### [Your goal]
Please copy the entries below line for line, with no changes.

++++++++++

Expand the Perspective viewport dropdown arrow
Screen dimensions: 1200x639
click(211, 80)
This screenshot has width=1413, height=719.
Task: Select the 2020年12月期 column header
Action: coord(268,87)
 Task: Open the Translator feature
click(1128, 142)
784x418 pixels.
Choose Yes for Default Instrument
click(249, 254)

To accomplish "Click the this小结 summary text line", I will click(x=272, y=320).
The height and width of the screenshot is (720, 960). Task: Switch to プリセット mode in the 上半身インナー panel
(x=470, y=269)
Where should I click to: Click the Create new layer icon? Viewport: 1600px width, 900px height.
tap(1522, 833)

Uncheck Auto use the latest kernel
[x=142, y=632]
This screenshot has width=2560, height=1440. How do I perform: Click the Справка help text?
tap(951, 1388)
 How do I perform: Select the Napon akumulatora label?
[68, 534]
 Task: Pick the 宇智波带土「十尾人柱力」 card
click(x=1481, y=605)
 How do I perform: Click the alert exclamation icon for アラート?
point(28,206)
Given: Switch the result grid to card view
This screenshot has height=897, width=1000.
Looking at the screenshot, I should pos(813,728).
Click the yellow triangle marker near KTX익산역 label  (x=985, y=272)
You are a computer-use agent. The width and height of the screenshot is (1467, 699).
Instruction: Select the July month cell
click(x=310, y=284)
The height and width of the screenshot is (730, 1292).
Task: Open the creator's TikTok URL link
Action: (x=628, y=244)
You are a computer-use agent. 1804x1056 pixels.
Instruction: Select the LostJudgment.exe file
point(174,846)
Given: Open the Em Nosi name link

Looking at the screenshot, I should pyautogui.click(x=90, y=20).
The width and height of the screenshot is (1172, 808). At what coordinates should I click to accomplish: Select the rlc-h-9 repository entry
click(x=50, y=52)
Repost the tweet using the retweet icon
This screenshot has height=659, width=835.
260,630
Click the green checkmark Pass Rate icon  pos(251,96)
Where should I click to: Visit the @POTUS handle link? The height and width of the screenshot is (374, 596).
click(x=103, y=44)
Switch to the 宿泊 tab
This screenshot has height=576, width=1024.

++++++++++

### [Result below]
Expand the Perspective viewport dropdown arrow
Screen dimensions: 1200x639
click(211, 80)
This screenshot has width=1413, height=719.
Task: Select the 2020年12月期 column header
Action: coord(268,87)
 Task: Open the Translator feature
click(1128, 142)
784x418 pixels.
Choose Yes for Default Instrument
click(249, 254)

To accomplish "Click the this小结 summary text line", I will click(x=272, y=320).
The height and width of the screenshot is (720, 960). Task: Switch to プリセット mode in the 上半身インナー panel
(x=470, y=269)
Where should I click to: Click the Create new layer icon? Viewport: 1600px width, 900px height.
tap(1522, 833)

Uncheck Auto use the latest kernel
[x=142, y=632]
This screenshot has width=2560, height=1440. How do I perform: Click the Справка help text?
tap(951, 1388)
 How do I perform: Select the Napon akumulatora label?
[68, 534]
 Task: Pick the 宇智波带土「十尾人柱力」 card
click(x=1481, y=605)
 How do I perform: Click the alert exclamation icon for アラート?
point(28,206)
Given: Switch the result grid to card view
This screenshot has height=897, width=1000.
Looking at the screenshot, I should pos(813,728).
Click the yellow triangle marker near KTX익산역 label  (x=985, y=272)
You are a computer-use agent. The width and height of the screenshot is (1467, 699).
Instruction: Select the July month cell
click(x=310, y=284)
The height and width of the screenshot is (730, 1292).
Task: Open the creator's TikTok URL link
Action: (x=628, y=244)
You are a computer-use agent. 1804x1056 pixels.
Instruction: Select the LostJudgment.exe file
point(174,846)
Given: Open the Em Nosi name link

Looking at the screenshot, I should pyautogui.click(x=90, y=20).
The width and height of the screenshot is (1172, 808). At what coordinates should I click to accomplish: Select the rlc-h-9 repository entry
click(x=50, y=52)
Repost the tweet using the retweet icon
This screenshot has height=659, width=835.
260,630
Click the green checkmark Pass Rate icon  pos(251,96)
Where should I click to: Visit the @POTUS handle link? The height and width of the screenshot is (374, 596).
click(x=103, y=44)
Switch to the 宿泊 tab
This screenshot has height=576, width=1024.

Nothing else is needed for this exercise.